● Problem description
Find every line in the listing that contains the word "click" and copy each of those lines in full. Case matters.

## Begin Excerpted records

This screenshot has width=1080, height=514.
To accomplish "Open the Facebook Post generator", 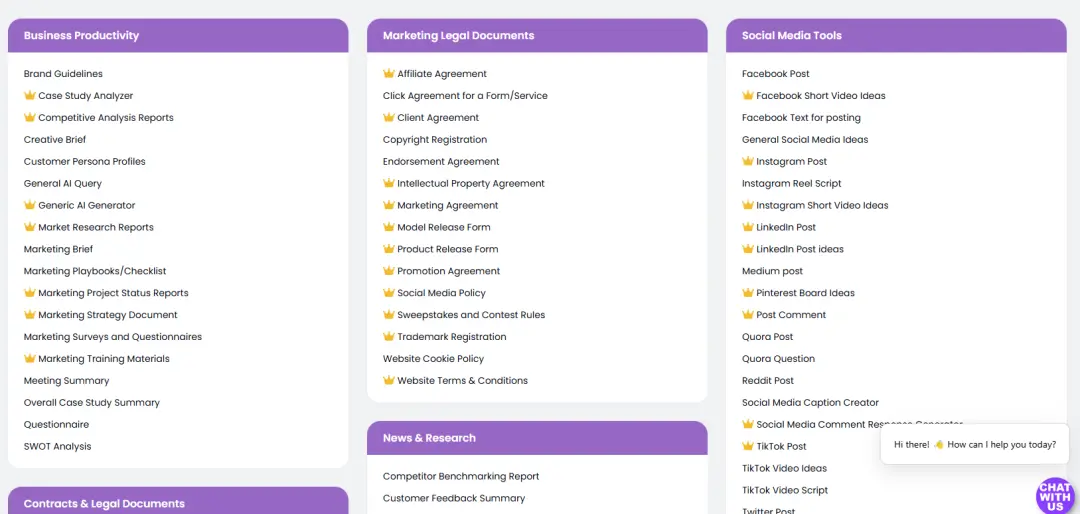I will 776,74.
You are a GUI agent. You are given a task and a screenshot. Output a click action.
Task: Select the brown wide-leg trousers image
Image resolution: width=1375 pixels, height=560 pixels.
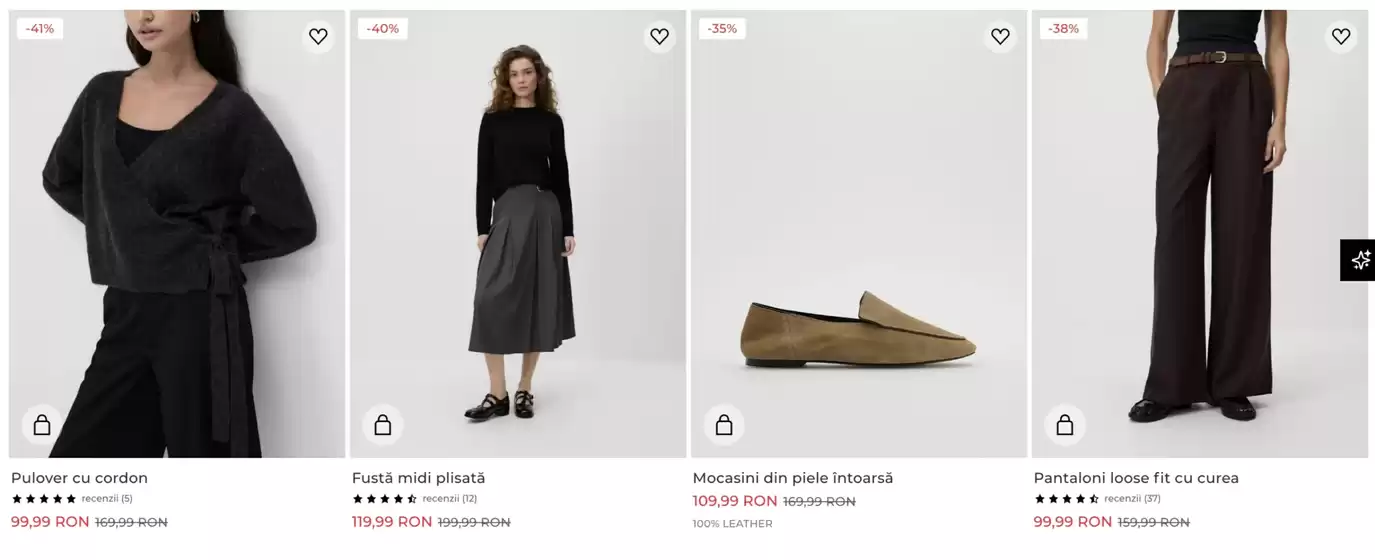coord(1200,230)
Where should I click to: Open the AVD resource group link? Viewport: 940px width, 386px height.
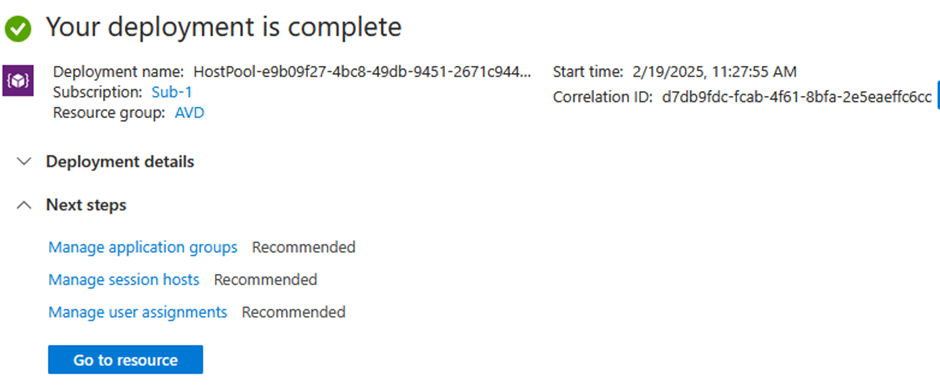189,113
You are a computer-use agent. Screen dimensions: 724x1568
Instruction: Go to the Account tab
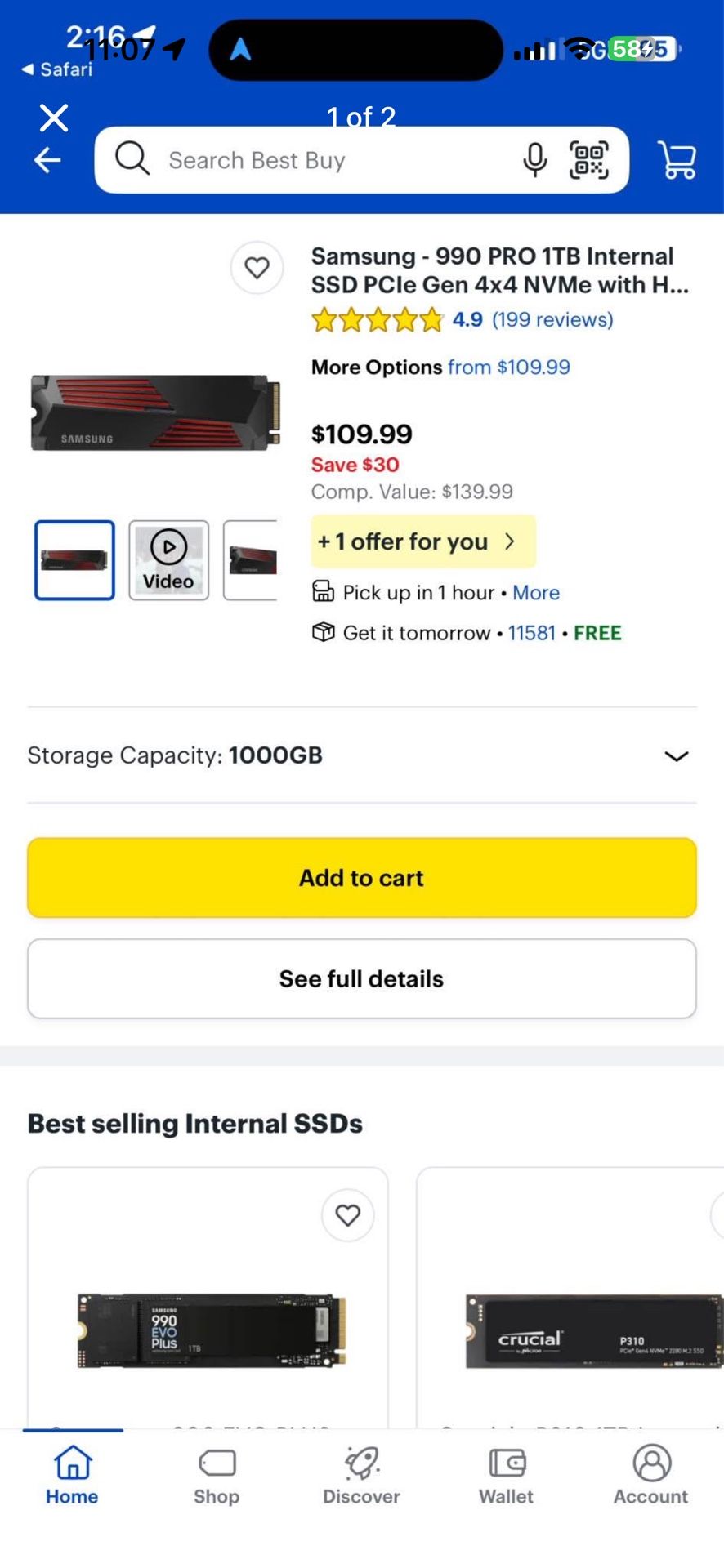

## End Excerpted records

● Written answer
You are a GUI agent. You are given a task and a screenshot. Output a click action.
Where should I click to: Open the AVD resource group link? Viewport: 940px width, 386px height.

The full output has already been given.